What type of photocell did you remove? Two leads?

Seems like the old photocell switched the neutral (code violation), and it burned up with the contacts in a closed position.


----------



## Schroeck (May 29, 2013)

The photocell sensor never worked properly, the property is new and someone installed it hoping it would work. The current photocell sensor has 3 leads; the lights have always been on until they all burned out. Whoever wired the lights ran a wire from the lights to the photocell sensor, and the wire only has two wires, a white and a black, and functions as a single pole light switch would. I want to know if there is a product or way to wire a dusk to dawn photocell sensor to the wires I have available?


----------



## frenchelectrican (Apr 12, 2006)

That sound like a switch loop for the photo sensor and that useally not the best move with someone done like that.

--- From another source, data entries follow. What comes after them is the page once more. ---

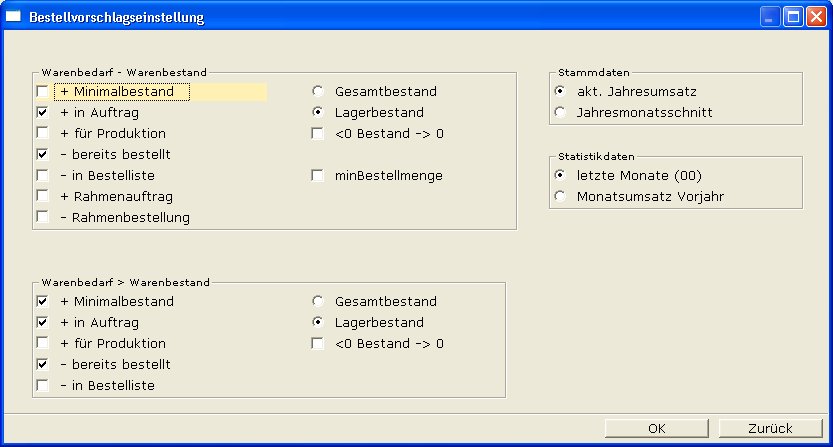
Task: Select bottom 'Gesamtbestand' radio button
Action: [x=318, y=301]
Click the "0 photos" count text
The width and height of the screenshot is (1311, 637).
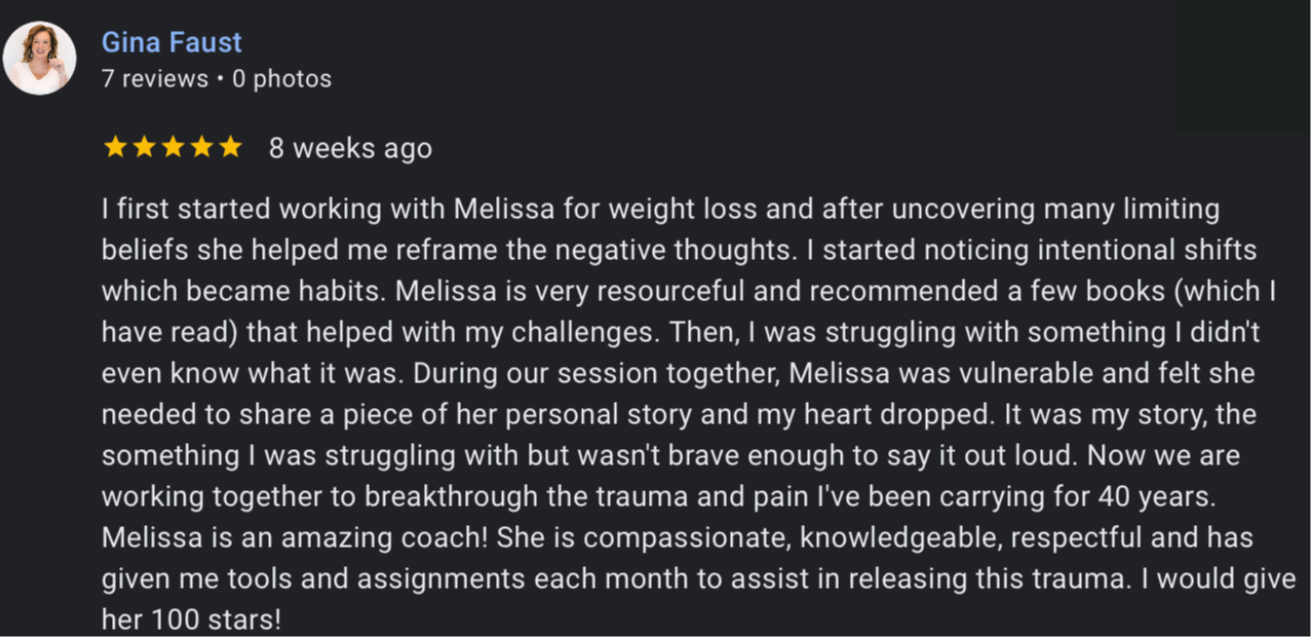tap(282, 79)
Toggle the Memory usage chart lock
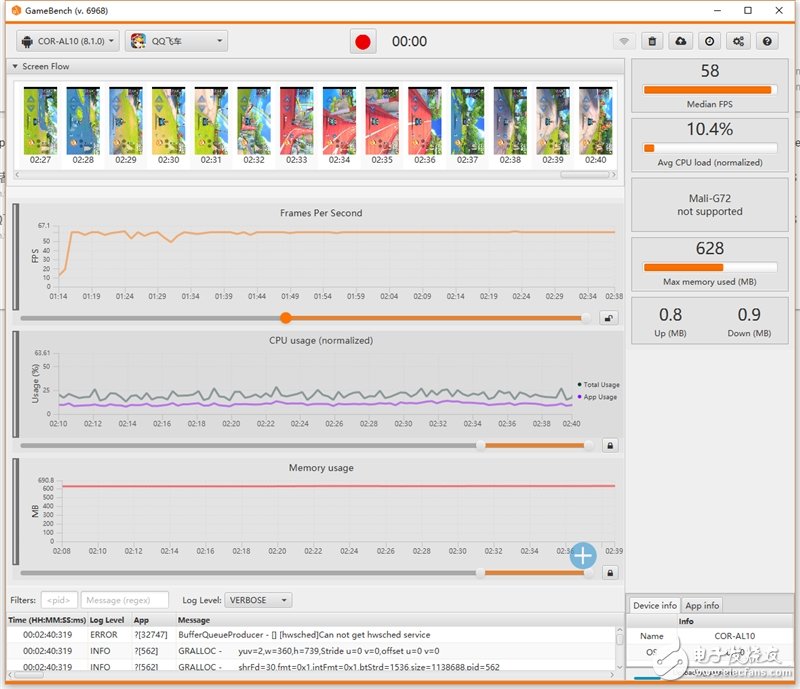The width and height of the screenshot is (800, 689). (609, 573)
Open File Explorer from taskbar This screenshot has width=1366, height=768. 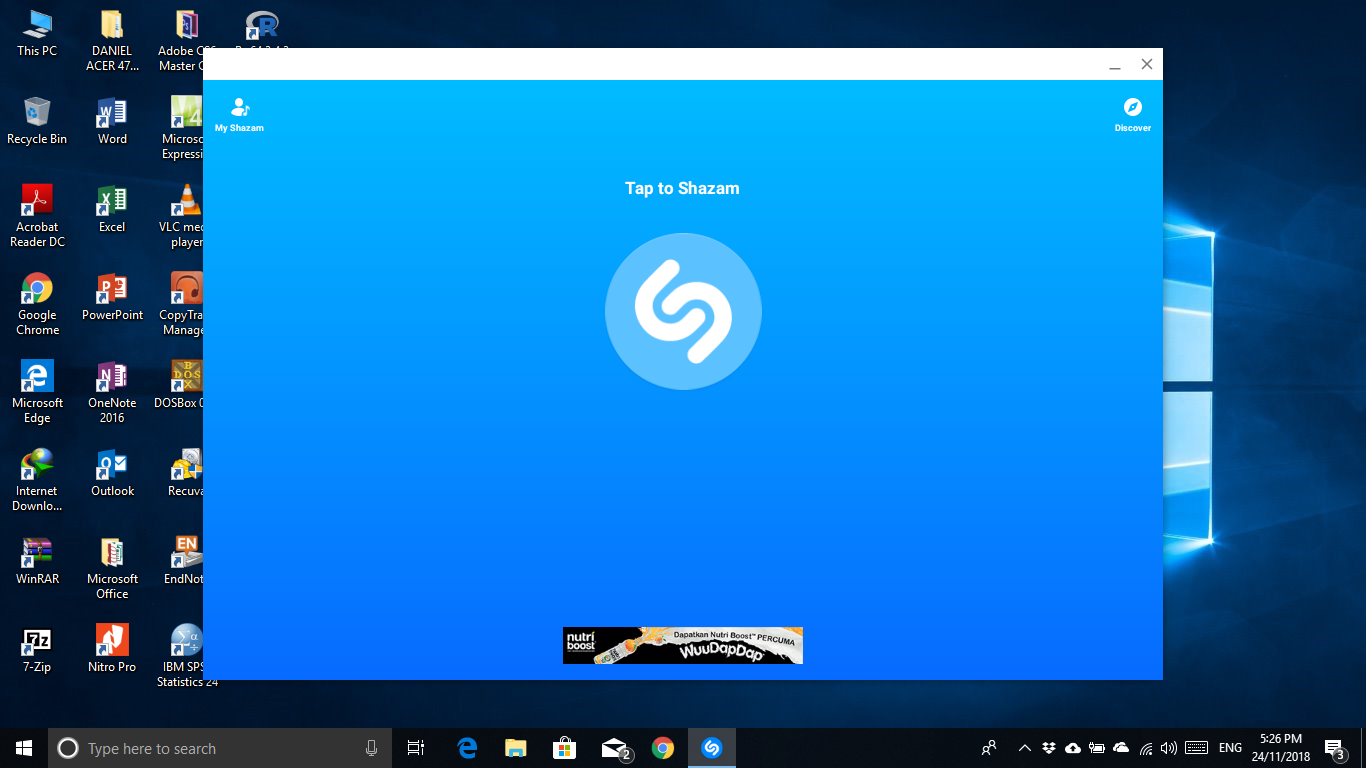[x=516, y=748]
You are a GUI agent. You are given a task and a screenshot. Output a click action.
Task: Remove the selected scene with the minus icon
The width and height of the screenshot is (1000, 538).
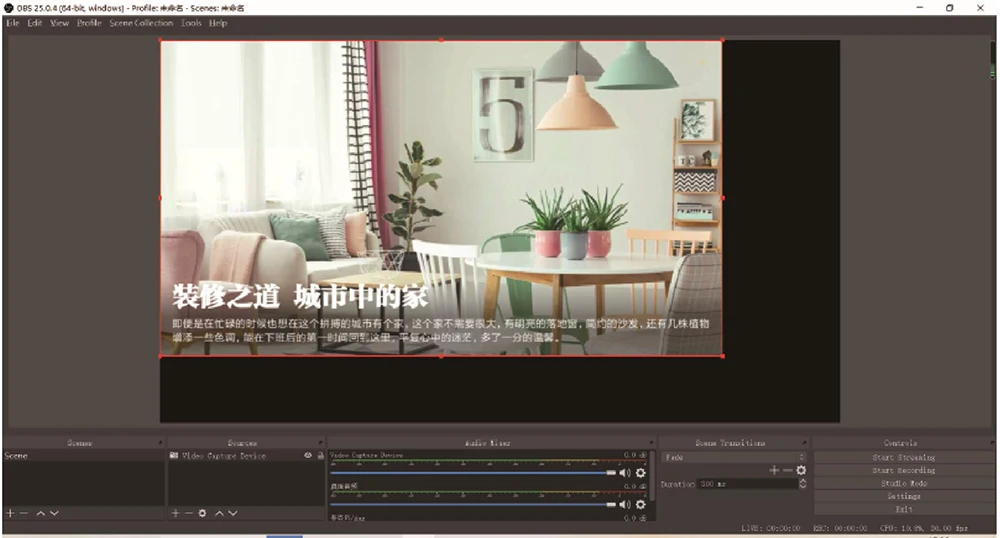click(23, 513)
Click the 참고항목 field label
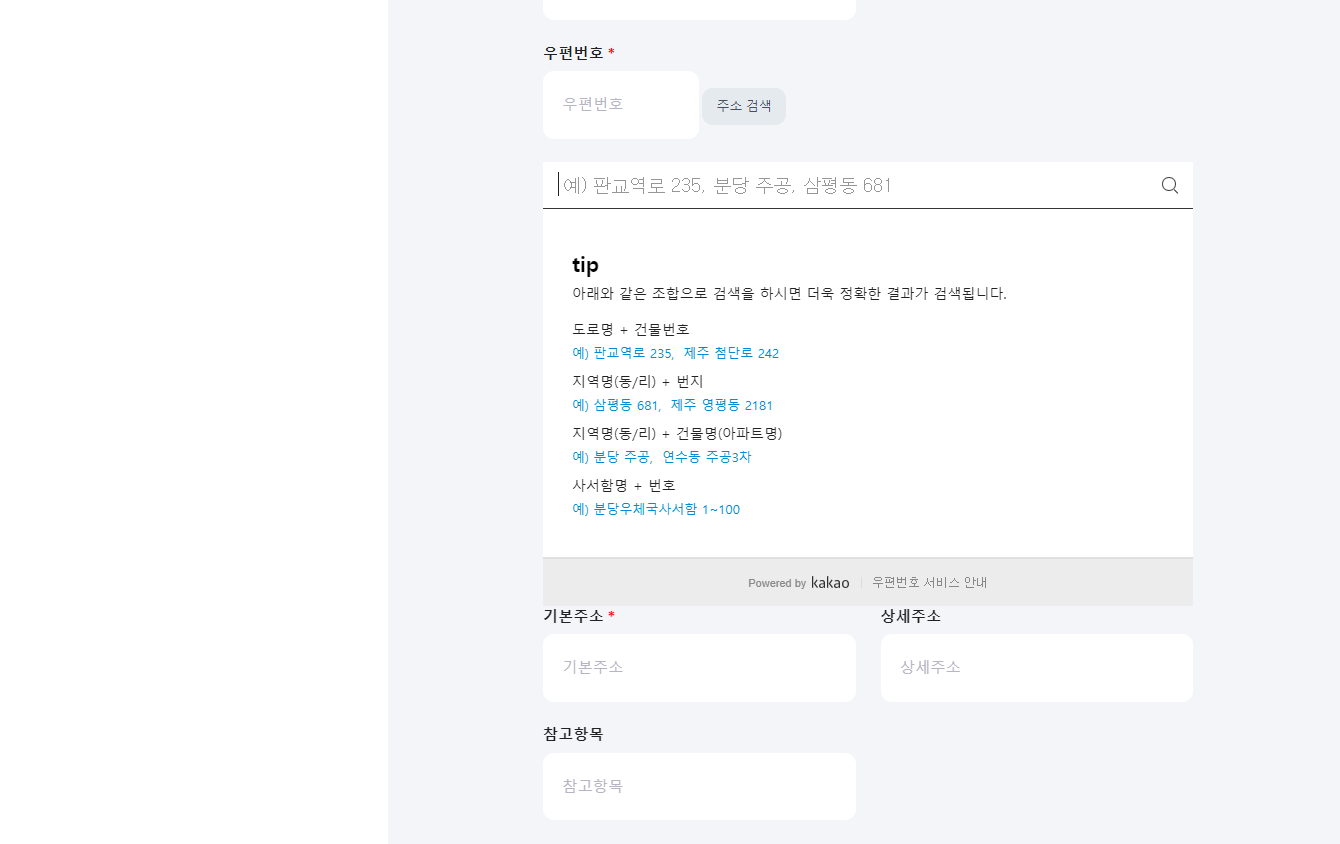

Normally they work fine with indentscent bulbs but once you go with LED or CFL .,, the bet do go out of the window ( it means will never work properly espcally with off mode ) 


Whatever you do ., don't repurpose the EGC aka bare ground conductor for other useage that is not mean for that only for ground protection only.

Merci,
Marc


----------



## Schroeck (May 29, 2013)

So does anyone know if there is a way to wire a photocell sensor to a 2-wire "switch loop?"


----------



## frenchelectrican (Apr 12, 2006)

Schroeck said:


> So does anyone know if there is a way to wire a photocell sensor to a 2-wire "switch loop?"


The only way you can do this is use the two wire photocell format and as I mention before check what kind of lighting load you have there if indentscent bulbs that is not a issue at all. 

Unless you snake in new XX-3 conductor < cable > then it will not be a issue with any type of photocell sensor at all.

Merci,
Marc


----------



## Schroeck (May 29, 2013)

The load is 12 standard flood lights, which we may replace the bulbs with energy saver cfl flood light bulbs. Would this be an issue? I can't seem to find a 2-wire photocell sensor, any recommendations? Thank you!


----------



## frenchelectrican (Apr 12, 2006)

Schroeck said:


> The load is 12 standard flood lights, which we may replace the bulbs with energy saver cfl flood light bulbs. Would this be an issue? I can't seem to find a 2-wire photocell sensor, any recommendations? Thank you!


If you go with the CFL bulbs the photosensor you have there now I am pretty sure it will not work properly unless you leave at least one indentscent bulb in there all the time the rest with CFL then it should work allright.

The reason why I mention the indentscent bulb due it will act like shunt to keep prevent the rest of the CFL lamps flicker when it is in off mode with two wire photosensor.

So that one way you can do this otherwise if you have real easy access to the junction box to the luminaire then that what I will recomeoned to do that route.

What photocell you have on now ? 

Merci,
Marc


----------